The idea of a business incubator hatched in upstate New York in the late 1950s, but the archetype operation turned Northern California into Silicon Valley in the 1970s. Incubators are now a trend wherever local economies seek out high-tech startups, and Arlington opened its incubator in April 2002 (in part, to keep pace with Austin’s very successful launch a few years earlier).

A $250,000 grant from the Economic Development Administration got the ATI up and running, and former Arlington Mayor Richard Greene was named its first director. The incubator existed only virtually until 2003, when a $1.4 million building-purchase grant enabled it to move into a 22,000-square-foot facility just east of the campus.

“Basically, we provide all the support that the new small business owners will need to start their companies and grow their organizations,” said ATI Director Sergio Bento. “One of the major advantages of having an incubator is that there’s someone who can advise these companies and help them get established, whether it’s getting funding, assisting the technology or running the company.”

Not every company in the ATI comes from the UT Arlington labs, but two of the three that have graduated from the ATI so far have direct ties to the University. The first was TissueGen, a biomedical research and development operation founded by former biomedical engineering Professor Kevin Nelson. The other, Imagecom, is run by Venkat Devarajan, an electrical engineering professor.

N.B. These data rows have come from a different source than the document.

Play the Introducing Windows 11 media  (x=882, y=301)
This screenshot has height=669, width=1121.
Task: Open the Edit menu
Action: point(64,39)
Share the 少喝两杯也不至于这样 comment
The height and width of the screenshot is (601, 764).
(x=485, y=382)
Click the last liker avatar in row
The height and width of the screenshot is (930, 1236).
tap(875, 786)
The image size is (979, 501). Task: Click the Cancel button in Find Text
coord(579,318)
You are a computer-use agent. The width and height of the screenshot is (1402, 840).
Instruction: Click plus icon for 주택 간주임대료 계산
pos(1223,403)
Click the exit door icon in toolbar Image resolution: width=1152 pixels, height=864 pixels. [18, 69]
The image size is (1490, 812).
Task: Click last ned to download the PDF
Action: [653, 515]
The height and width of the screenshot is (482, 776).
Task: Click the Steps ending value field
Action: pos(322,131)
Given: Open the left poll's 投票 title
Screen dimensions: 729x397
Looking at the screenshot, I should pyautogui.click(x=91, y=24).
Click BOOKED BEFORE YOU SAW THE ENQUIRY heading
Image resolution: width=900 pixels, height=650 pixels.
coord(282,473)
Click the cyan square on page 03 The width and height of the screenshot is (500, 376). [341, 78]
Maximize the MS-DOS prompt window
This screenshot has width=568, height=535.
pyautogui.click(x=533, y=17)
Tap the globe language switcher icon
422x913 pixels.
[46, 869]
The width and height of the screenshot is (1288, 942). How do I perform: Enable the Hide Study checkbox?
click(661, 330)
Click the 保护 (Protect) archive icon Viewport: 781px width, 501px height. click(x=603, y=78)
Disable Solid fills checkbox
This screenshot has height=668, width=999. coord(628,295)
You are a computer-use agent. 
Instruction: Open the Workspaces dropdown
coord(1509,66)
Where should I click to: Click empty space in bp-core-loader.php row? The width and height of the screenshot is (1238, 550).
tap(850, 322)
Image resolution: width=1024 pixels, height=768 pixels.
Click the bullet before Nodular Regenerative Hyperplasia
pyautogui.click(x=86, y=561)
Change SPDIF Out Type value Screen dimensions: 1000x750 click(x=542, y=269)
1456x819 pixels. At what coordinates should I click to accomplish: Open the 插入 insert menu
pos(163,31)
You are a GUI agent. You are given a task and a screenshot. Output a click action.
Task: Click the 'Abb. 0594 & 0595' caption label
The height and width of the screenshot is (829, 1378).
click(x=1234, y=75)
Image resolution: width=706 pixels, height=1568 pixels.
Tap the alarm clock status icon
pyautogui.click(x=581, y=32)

Bento figures two more companies, one focused on improved medical training and the other on digital imaging, are close to graduating. Vapro and 13 other startups hope to follow their lead.

“Some of these technologies are very new, but I think there are several companies that have a good shot,” he said. “The idea is to keep working with UT Arlington to form new companies and identify the researchers who have a good chance to develop new technologies that can move into the marketplace. We’re working very closely together, and people can expect some great things to happen. We can have a major impact in technology in the next few years.”

Such innovations require patience, a little luck and a lot of support. Every technology-turned-company isn’t guaranteed success, even with the incubator’s backing.

“Startup companies are so fragile that any small thing can have catastrophic consequences. It’s hard for people to understand that,” said Ron Elsenbaumer, UT Arlington’s vice president for research.

“Without the incubator, none of these companies would be able to exist because they wouldn’t have the opportunity to get started. Now, some will have the opportunity to see commercial success. You need that guidance, and you need that nurturing. … It’s a tough world, and you need every support mechanism you can find.”

Moving forward

Despite the challenges Dr. You faced in launching Vapro, he is guardedly optimistic about his young company’s future. Initial investments arrived in 2005—enough to hire key engineers and staff—and more money would develop its first marketable products.

“Everything appears to show that it’s strong enough to move forward,” You said. “I still feel it has potential. There’s still a lot to do, so I’m still watching over what might happen. It’s exciting, but at the same time it gives you more work to do.”

At least he doesn’t have to do all the work alone.